- **TASK OBJECTIVE**: Each record that follows should be reproduced in full, character for character.

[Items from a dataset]

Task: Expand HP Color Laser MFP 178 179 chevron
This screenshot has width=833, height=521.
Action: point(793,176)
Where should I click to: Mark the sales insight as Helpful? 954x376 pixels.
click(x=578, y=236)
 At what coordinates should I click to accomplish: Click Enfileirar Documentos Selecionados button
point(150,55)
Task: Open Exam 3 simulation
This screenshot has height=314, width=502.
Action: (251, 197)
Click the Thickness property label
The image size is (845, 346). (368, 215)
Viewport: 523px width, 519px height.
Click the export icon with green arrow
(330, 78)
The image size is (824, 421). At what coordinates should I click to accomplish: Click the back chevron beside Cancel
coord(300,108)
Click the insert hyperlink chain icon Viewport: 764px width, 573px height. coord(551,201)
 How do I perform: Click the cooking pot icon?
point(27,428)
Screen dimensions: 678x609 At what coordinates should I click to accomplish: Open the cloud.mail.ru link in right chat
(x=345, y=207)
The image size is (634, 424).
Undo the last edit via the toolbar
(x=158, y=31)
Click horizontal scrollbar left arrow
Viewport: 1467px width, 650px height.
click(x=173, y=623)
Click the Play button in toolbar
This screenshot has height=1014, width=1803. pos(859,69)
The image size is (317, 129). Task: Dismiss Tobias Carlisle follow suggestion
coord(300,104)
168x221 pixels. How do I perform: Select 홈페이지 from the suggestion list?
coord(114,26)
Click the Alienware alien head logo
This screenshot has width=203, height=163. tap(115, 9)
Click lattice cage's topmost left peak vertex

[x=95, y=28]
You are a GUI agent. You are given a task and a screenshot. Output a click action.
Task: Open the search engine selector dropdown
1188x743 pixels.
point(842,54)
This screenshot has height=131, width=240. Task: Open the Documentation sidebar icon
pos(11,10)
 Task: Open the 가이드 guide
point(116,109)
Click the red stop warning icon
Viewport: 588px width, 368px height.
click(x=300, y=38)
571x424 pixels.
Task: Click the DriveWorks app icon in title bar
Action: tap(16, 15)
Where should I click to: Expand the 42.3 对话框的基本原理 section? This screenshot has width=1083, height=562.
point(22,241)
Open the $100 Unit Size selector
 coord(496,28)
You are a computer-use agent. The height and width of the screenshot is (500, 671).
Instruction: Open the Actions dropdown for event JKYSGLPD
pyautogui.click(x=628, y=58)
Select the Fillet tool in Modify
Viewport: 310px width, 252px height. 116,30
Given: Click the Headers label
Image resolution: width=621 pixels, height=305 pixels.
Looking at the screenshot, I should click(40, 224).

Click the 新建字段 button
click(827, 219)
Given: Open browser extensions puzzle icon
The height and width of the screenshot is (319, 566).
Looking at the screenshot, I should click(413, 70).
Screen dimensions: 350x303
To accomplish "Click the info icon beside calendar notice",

- **YOUR SOLUTION**:
Task: Expand HP Color Laser MFP 178 179 chevron
This screenshot has width=833, height=521.
Action: point(793,176)
Where should I click to: Mark the sales insight as Helpful? 954x376 pixels.
click(x=578, y=236)
 At what coordinates should I click to accomplish: Click Enfileirar Documentos Selecionados button
point(150,55)
Task: Open Exam 3 simulation
This screenshot has height=314, width=502.
Action: (251, 197)
Click the Thickness property label
The image size is (845, 346). (368, 215)
Viewport: 523px width, 519px height.
Click the export icon with green arrow
(330, 78)
The image size is (824, 421). At what coordinates should I click to accomplish: Click the back chevron beside Cancel
coord(300,108)
Click the insert hyperlink chain icon Viewport: 764px width, 573px height. coord(551,201)
 How do I perform: Click the cooking pot icon?
point(27,428)
Screen dimensions: 678x609 At what coordinates should I click to accomplish: Open the cloud.mail.ru link in right chat
(x=345, y=207)
The image size is (634, 424).
Undo the last edit via the toolbar
(x=158, y=31)
Click horizontal scrollbar left arrow
Viewport: 1467px width, 650px height.
click(x=173, y=623)
Click the Play button in toolbar
This screenshot has height=1014, width=1803. pos(859,69)
The image size is (317, 129). Task: Dismiss Tobias Carlisle follow suggestion
coord(300,104)
168x221 pixels. How do I perform: Select 홈페이지 from the suggestion list?
coord(114,26)
Click the Alienware alien head logo
This screenshot has width=203, height=163. tap(115, 9)
Click lattice cage's topmost left peak vertex

[x=95, y=28]
You are a GUI agent. You are given a task and a screenshot. Output a click action.
Task: Open the search engine selector dropdown
1188x743 pixels.
point(842,54)
This screenshot has height=131, width=240. Task: Open the Documentation sidebar icon
pos(11,10)
 Task: Open the 가이드 guide
point(116,109)
Click the red stop warning icon
Viewport: 588px width, 368px height.
click(x=300, y=38)
571x424 pixels.
Task: Click the DriveWorks app icon in title bar
Action: tap(16, 15)
Where should I click to: Expand the 42.3 对话框的基本原理 section? This screenshot has width=1083, height=562.
point(22,241)
Open the $100 Unit Size selector
 coord(496,28)
You are a computer-use agent. The height and width of the screenshot is (500, 671).
Instruction: Open the Actions dropdown for event JKYSGLPD
pyautogui.click(x=628, y=58)
Select the Fillet tool in Modify
Viewport: 310px width, 252px height. 116,30
Given: Click the Headers label
Image resolution: width=621 pixels, height=305 pixels.
Looking at the screenshot, I should click(40, 224).

Click the 新建字段 button
click(827, 219)
Given: Open browser extensions puzzle icon
The height and width of the screenshot is (319, 566).
Looking at the screenshot, I should click(413, 70).
Screen dimensions: 350x303
To accomplish "Click the info icon beside calendar notice",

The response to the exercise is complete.